Les partenaires sociaux qui gèrent Action Logement, l'organisme qui supervise le versement du « 1% logement », dénoncent les ponctions faites par l'Etat sur les fonds de l'organisme.
Ces prélèvements vont même jusqu'à mettre en danger l'accord conclu le 29 avril destiné à faciliter l'accès des jeunes au logement.
Un accord facilitant l'accès des jeunes au logement avait été signé par les syndicats et le patronat le 29 avril, dans le cadre de la négociation sur l'emploi des jeunes. Cet accord prévoit la construction de 45 000 logements supplémentaires en trois ans pour les jeunes.

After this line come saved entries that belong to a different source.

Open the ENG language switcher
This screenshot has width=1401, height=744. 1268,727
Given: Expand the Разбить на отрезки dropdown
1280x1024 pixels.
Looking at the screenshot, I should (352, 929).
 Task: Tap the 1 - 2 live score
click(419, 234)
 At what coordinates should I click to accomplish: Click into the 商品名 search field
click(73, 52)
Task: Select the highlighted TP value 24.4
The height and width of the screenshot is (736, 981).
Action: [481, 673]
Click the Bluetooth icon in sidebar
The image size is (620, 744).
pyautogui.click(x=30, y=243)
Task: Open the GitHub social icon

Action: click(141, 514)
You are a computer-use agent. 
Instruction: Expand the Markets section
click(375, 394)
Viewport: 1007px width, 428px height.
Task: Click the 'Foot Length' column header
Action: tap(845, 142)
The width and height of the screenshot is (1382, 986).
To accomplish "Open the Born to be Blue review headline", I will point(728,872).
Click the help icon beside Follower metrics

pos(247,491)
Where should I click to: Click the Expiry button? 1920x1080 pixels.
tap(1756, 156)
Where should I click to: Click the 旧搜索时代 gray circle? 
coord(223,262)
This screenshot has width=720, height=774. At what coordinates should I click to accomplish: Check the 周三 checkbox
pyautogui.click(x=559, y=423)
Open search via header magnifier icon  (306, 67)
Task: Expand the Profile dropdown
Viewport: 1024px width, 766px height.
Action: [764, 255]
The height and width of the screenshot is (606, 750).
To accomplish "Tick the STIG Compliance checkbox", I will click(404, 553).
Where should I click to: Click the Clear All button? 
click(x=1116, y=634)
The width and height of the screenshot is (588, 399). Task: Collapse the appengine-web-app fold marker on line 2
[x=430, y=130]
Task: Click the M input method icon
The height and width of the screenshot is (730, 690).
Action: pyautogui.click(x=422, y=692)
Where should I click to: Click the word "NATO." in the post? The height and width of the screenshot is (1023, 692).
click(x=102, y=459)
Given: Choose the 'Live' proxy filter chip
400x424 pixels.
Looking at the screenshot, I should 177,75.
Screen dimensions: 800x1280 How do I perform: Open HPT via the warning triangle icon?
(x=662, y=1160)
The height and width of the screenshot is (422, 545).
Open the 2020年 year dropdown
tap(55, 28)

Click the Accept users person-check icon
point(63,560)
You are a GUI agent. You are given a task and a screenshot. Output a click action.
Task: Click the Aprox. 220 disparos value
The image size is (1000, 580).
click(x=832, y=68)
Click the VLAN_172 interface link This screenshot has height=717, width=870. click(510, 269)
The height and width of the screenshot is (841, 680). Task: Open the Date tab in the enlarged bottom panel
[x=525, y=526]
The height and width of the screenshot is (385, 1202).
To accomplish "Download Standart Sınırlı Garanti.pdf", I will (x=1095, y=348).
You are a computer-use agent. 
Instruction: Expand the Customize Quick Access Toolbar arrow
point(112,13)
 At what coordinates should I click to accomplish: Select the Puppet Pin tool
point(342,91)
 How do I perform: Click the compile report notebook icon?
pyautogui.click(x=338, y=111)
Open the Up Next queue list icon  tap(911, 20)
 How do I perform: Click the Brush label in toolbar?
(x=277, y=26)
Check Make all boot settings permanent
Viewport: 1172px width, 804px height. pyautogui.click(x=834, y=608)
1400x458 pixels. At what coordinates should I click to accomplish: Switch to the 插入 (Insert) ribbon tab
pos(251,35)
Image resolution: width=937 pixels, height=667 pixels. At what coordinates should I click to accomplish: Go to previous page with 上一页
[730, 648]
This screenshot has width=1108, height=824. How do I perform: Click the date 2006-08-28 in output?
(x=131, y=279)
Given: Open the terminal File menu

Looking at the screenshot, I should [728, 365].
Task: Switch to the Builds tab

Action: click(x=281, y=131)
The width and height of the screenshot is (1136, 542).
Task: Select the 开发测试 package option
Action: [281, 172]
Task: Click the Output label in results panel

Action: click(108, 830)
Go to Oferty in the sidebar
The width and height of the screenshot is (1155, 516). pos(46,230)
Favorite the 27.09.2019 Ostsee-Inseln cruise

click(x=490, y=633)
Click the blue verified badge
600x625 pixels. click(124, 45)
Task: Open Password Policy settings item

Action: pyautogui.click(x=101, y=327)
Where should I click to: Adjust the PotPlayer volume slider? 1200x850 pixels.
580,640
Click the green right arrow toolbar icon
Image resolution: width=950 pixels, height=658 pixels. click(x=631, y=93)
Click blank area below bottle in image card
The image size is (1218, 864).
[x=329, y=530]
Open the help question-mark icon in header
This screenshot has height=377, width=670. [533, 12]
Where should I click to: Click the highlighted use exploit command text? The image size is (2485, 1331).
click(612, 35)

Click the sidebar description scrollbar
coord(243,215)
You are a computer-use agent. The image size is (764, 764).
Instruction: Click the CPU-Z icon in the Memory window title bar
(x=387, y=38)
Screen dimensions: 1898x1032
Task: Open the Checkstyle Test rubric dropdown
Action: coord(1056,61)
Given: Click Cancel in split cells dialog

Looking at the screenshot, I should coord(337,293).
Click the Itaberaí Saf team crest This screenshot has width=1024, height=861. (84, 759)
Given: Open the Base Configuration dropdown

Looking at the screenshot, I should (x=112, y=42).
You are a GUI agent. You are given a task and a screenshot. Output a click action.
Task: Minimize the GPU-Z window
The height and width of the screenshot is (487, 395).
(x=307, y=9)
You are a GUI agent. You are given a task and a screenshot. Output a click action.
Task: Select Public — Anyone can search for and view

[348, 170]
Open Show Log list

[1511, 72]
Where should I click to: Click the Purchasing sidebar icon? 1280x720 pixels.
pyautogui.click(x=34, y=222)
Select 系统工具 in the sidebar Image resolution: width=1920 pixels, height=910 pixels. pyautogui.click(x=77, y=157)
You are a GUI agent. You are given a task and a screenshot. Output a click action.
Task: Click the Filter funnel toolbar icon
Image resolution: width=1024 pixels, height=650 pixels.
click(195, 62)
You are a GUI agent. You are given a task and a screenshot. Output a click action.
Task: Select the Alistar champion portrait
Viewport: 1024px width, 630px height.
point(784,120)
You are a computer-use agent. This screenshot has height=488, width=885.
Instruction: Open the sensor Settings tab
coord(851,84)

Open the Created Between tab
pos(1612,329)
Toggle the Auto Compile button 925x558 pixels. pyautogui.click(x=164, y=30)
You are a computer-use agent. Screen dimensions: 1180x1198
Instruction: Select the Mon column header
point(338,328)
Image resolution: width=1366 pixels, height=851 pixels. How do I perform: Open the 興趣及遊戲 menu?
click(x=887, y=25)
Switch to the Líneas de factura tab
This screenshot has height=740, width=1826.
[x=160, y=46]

Alors que l'État s'était engagé à financer la moitié des dépenses de la rénovation urbaine, il exige désormais que les partenaires sociaux financent la totalité des dépenses engagées. Il tente d'imposer à Action logement un nouveau prélèvement de 3,4 milliards d'euros en trois ans. Cela compromet la construction des logements prévus dans l'accord du 29 avril.
Par ailleurs, L'État met aussi en péril l'existence même du dispositif Action logement et affaiblit durablement le financement du logement social.
Ce comportement de l'État est un non respect du dialogue social qui pénalise l'accès au logement et donc l'accès à l'emploi pour les jeunes. La CFDT demande à l'État de revenir sur sa décision.
Le Conseil d'État et la Conseil Constitutionnel s'était récemment prononcé sur le fait qu'Action Logement n'est pas un impôt et qu'il appartient aux partenaires sociaux de préciser la destination de l'utilisation des fonds. L'État doit respecter cette décision.
Sur les 4 milliards gérés par les partenaires sociaux dans le cadre du « 1% logement », l'Etat prélève déjà chaque année entre 1 et 1,5 milliard d'euros pour financer ses propres programmes, notamment l'Anru (pour la rénovation urbaine) et l'Anah (Agence nationale de l'habitat). Une ponction met en péril l'équilibre d'Action Logement.
Il faut rappeler que la participation des entreprises à l'effort de construction est destinée à financer la création de logements sociaux et des prêts pour l'accession de leurs salariés à la propriété. Créé en 1953, la contribution obligatoire du "1% Logement" a été ramenée depuis plusieurs années à 0,45% du total de la masse salariale des entreprises de plus de 20 salariés.
Cette réduction de la contribution et les prélèvements effectués par l'Etat ont obligé Action Logement à réduire ses actions en faveur des salariés, passées de 1 million de bénéficiaires en 2006 à 632 000 en 2010.